Deux femmes et une fille debout dans l’herbe. Derrière elles, une peau d’orignal étirée est attachée par des cordes à un cadre en bois. La fille porte un bébé et la femme à gauche tient la main d’un petit enfant. De grands arbres minces ayant perdu leurs feuilles se trouvent à l’arrière-plan.

Des femmes et des enfants denesųłiné debout devant un cadre de tannage de peaux d’orignal, lac Christina (Alberta), 1918 (a017946). Cette photo est présentée dans l’essai « Tannage traditionnel de peaux de caribou et d’orignal dans les collectivités dénées du Nord » rédigé par Angela Code.

Le Comité directeur sur les archives canadiennes a récemment publié le cadre de réconciliation en réponse à l’appel à l’action no 70 lancé par la Commission de vérité et réconciliation du Canada. Ce rapport reconnaît que « les archives coloniales […] ont largement contribué à la formation d’un récit historique canadien qui privilégie les réalisations de la société de colonisateurs eurocentrique au détriment des identités, expériences et histoires des Premières Nations, des [Inuit et de la Nation Métisse]. » Un des principaux messages transmis dans le cadre est que les archives doivent respecter la souveraineté intellectuelle des peuples autochtones sur les documents créés par ces derniers et les concernant. De plus, ces archives doivent intégrer les points de vue, les connaissances, les langues, les histoires, les noms de lieux et les interprétations des Autochtones.

Le cadre donne des pistes pour intégrer la réconciliation aux pratiques archivistiques qui témoignent du travail amorcé à BAC. Notre publication collaborative De Nations à Nations constitue une précieuse ressource éducative pour montrer l’importance de replacer les archives dans leur contexte afin de faire connaître la grande diversité des points de vue et des expériences des Premières Nations, des Inuit et de la Nation Métisse.
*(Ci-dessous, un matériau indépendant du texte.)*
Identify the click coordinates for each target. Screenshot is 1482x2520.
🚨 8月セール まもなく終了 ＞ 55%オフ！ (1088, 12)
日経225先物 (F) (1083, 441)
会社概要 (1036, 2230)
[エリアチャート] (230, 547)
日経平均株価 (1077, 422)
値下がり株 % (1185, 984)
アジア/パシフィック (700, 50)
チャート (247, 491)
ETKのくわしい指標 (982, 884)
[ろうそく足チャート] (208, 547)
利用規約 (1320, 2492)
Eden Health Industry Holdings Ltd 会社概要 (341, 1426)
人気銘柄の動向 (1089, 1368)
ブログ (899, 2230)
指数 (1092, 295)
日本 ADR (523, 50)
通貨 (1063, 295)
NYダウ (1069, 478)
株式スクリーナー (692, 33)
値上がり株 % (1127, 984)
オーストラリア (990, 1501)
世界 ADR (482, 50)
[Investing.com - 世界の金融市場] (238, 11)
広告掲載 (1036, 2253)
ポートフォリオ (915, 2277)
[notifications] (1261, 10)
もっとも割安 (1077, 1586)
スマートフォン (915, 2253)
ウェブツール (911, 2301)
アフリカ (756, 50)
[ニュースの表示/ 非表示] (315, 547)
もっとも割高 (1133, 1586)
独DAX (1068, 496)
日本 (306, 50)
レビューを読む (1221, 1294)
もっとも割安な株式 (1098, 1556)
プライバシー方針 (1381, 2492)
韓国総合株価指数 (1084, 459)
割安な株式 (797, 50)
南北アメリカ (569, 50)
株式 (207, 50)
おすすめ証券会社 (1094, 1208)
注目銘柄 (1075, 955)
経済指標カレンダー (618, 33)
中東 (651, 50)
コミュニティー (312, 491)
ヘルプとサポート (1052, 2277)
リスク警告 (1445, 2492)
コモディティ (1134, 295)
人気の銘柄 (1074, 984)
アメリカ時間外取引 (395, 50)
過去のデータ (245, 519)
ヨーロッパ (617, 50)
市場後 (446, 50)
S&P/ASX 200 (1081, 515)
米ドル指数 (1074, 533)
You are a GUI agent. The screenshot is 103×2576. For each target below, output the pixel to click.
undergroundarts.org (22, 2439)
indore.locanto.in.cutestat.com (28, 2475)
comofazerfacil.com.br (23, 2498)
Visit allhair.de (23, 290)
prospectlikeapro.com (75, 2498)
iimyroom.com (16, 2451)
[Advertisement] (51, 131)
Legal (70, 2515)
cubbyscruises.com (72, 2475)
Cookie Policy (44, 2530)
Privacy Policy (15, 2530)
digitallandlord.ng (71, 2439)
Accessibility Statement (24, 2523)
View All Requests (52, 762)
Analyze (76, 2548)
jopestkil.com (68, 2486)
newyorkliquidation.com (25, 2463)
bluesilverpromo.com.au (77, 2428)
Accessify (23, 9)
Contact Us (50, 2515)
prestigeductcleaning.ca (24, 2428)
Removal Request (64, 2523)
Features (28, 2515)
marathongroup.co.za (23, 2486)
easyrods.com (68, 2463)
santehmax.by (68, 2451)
Pidji-ijashig – Anamikàge – Pee-piihtikweek – Tunngasugit – ᑐᙵᓱᒋᑦ – Bienvenue : introduction du livrel De Nations à Nations : voix autochtones à Bibliothèque et Archives Canada

Pour lire ce billet de blogue en anishinabemowin, visitez le livrel. De Nations à Nations : voix autochtones à Bibliothèque et Archives Canada est gratuit et peut être téléchargé sur Apple Books (format iBooks) ou sur le site Web de BAC (format EPUB). On peut aussi consulter une version en ligne au moyen d’un ordinateur, d’une tablette ou d’un navigateur Web mobile; aucun module d’extension n’est requis.

Les documents d’archives et les ressources documentaires des bibliothèques nous donnent un aperçu de la vie et des expériences de nos ancêtres. C’est le cas pour tous les peuples, mais de tels documents revêtent une signification particulière pour les peuples autochtones. Les politiques et les actions coloniales, encore courantes de nos jours, ont séparé nos familles et rompu les liens qui nous unissent aux cultures, aux communautés, aux connaissances et aux récits de nos peuples, tout en nous privant d’y accéder. Les documents d’archives facilitent la découverte de l’histoire des familles et des communautés. Ils contribuent également à raviver des souvenirs et à restaurer le savoir, des réalités que beaucoup de gens ont oubliées en partie pendant l’ère des pensionnats et le retrait forcé des enfants autochtones de leurs familles. Grâce aux documents historiques, chaque personne peut retrouver des pièces manquantes et découvrir de nouvelles informations sur son histoire personnelle et celle de sa communauté. Ces pièces nous permettent de raconter nos histoires dans nos propres mots et de les faire connaître au monde entier.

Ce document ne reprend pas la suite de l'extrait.